Marco tuvo dos hermanas y cinco hermanos, convivientes con un padre económicamente bien asentado y una madre extremadamente religiosa, y todos ellos condicionados por el trastorno mental del hermano mayor. Marx puede esperar recoge en buena parte los comentarios de las hermanas y hermanos supervivientes sobre una infancia vivida en Piacenza a partir del final de la guerra y cierta diáspora familiar a partir de la búsqueda, constituyendo un muy interesante retrato familiar. No obstante, a partir de este punto, con tres hermanos triunfantes —Bellocchio vence en Locarno, Venecia y en toda Italia a sus 26 años con Las manos en los bolsillos (I pugni in tasca), su primer largo—, Camillo se siente un perdedor en todos los ámbitos. Con respeto, con lucidez y evitando todo dramatismo, Bellocchio interroga a sus familiares, escucha versiones diferentes, se sincera, descubre situaciones que no recordaba o desconocía y admite su ignorancia respecto a los sentimientos y situación de su gemelo. Único hermano que hizo el servicio militar mientras los demás medraban, forzado primero a una incómoda y tal vez peligrosa convivencia con el mayor, luego a unos estudios establecidos por el padre, Camillo fue hundiéndose en una desesperación que constatan ahora, ante la cámara, todos los hermanos pero que ninguno supo ver en su momento. Activos en el partido comunista y los sindicatos, Marco recomendó a Camillo involucrarse en movimientos sociales para dar un sentido a su vida, ante lo cual el gemelo respondería que Marx podía esperar, sin que Marco supiera qué más añadir. Finalmente, Camillo, el ángel que siempre sonreía en las fotografías familiares, se suicidó ante la ignorancia familiar de su situación.

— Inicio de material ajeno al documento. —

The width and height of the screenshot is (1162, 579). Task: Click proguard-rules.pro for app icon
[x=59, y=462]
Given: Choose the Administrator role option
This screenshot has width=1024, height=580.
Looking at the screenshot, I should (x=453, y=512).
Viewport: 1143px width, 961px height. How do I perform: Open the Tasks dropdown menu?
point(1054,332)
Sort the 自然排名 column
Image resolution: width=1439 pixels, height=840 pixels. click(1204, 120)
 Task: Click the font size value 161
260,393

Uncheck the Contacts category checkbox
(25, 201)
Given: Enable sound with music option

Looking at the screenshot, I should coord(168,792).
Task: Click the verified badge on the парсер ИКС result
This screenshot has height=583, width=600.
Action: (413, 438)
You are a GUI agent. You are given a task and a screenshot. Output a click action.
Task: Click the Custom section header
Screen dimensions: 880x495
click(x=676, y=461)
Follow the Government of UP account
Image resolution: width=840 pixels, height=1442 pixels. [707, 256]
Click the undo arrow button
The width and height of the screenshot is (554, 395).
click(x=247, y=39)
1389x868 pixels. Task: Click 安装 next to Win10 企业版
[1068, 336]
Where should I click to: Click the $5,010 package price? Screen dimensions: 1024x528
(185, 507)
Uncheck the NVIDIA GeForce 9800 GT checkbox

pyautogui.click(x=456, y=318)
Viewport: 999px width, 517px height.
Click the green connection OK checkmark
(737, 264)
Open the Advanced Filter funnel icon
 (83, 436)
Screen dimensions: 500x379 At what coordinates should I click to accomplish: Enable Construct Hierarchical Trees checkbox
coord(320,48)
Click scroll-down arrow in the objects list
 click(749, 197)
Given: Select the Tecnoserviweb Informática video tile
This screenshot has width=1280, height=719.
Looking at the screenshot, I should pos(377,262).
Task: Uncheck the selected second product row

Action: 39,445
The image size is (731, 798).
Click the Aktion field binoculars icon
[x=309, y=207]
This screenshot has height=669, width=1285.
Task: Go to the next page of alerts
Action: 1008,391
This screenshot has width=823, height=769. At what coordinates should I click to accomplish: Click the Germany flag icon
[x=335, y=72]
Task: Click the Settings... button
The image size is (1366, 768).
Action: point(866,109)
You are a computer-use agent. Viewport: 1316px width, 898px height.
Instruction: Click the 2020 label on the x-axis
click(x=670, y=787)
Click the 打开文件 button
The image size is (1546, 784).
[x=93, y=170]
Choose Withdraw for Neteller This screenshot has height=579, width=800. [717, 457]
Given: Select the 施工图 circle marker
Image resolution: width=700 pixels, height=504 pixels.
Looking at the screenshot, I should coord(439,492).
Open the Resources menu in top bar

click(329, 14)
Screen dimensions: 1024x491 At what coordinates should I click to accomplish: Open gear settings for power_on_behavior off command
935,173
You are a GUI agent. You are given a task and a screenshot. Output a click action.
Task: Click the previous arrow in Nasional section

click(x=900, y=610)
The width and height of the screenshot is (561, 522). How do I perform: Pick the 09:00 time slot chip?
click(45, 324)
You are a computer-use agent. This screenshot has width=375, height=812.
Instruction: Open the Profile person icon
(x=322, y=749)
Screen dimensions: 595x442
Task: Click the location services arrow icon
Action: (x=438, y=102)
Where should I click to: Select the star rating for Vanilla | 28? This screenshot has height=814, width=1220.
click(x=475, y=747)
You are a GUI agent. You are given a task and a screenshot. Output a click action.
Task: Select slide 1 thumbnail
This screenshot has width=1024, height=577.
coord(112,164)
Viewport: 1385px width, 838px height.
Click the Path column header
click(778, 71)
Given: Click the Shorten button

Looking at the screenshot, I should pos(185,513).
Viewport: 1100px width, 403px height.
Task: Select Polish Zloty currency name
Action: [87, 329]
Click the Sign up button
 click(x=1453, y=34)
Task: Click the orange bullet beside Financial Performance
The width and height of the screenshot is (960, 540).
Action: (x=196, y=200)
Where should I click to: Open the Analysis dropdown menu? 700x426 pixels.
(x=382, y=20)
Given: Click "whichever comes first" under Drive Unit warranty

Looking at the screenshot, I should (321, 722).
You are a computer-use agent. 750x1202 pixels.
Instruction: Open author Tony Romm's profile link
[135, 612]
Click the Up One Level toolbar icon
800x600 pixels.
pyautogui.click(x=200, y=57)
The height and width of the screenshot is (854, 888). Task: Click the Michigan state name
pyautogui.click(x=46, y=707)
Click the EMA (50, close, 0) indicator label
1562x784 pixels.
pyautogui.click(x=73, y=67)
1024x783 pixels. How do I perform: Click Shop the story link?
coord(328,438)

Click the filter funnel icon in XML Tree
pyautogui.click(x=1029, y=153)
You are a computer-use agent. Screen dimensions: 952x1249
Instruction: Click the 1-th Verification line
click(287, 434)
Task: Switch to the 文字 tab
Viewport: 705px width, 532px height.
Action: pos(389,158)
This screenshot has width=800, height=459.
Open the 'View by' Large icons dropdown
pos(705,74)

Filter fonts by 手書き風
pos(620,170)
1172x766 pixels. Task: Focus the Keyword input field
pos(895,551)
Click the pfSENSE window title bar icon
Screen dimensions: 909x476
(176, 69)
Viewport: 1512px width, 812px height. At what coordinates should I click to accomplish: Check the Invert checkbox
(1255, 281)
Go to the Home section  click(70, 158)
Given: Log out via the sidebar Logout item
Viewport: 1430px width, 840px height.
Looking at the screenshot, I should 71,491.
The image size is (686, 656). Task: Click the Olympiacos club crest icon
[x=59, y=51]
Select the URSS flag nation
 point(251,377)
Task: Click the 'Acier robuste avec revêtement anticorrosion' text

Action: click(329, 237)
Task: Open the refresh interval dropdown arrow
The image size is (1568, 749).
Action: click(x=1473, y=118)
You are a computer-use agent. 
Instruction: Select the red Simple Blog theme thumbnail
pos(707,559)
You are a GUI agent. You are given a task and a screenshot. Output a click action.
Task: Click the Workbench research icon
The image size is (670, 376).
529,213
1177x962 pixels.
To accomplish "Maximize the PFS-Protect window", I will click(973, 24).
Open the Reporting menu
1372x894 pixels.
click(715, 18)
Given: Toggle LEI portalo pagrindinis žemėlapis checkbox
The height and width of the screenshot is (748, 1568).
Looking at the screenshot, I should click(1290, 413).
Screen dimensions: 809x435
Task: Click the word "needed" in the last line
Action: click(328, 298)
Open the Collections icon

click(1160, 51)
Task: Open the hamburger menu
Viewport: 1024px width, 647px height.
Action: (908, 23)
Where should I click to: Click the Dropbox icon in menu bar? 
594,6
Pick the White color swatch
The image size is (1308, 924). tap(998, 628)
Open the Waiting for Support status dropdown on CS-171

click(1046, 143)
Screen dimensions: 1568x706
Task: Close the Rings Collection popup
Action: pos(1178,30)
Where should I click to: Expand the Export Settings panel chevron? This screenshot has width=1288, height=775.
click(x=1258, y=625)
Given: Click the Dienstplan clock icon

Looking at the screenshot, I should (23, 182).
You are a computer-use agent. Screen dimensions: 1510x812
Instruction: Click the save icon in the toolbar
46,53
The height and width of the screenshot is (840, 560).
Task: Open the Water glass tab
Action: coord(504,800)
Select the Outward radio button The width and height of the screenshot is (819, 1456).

Bellocchio y sus hermanos admiten negligencia en el acto. No obstante, Marx puede esperar no es tanto una catarsis como una reflexión sobre la familia, sobre la condición humana y sobre la vida en general. Hay un evidente trabajo de edición de horas de material rodado que permiten ver las distintas personalidades no sólo del propio Marco sino de sus hermanos y hermanas, a la par que revela tanto lo que pudieron ser errores hacia Camillo como justifica situaciones que difícilmente pueden ser evitadas. Piergiorgio explica que tiró la carta de despedida de Camillo (que Marco desconocía) cuando temió un registro policial por sus relaciones con el comunismo. Alberto explica cómo llegó de vacaciones a la casa familiar, lleno de alegría, desconocedor de la muerte del hermano. Una de las hermanas sigue creyendo que el ahorcamiento fue accidental. Hay mucho tacto, mucho amor y mucha honestidad en esta obra de Bellocchio con algunas declaraciones no exentas de ironía. Al final, un párroco próximo a la familia, manifiesta al director de En el nombre del padre (Nel nome del padre, 1971) que, pese al ateísmo o anticlericalismo, ve sus películas como confesiones y no puede sino absolverle de todo pecado por ello. Antes de cerrar la obra con una serie de fotografías familiares, Marco Bellocchio recoge una declaración de su creyente hermana. Ella considera que todos irán al Cielo. Pero, entretantos millones de personas, ¿cómo encontrarán al padre, madre y hermanos?… Así es la vida, de sufrir por un hermano en la Tierra, a sufrir por todos en el Cielo.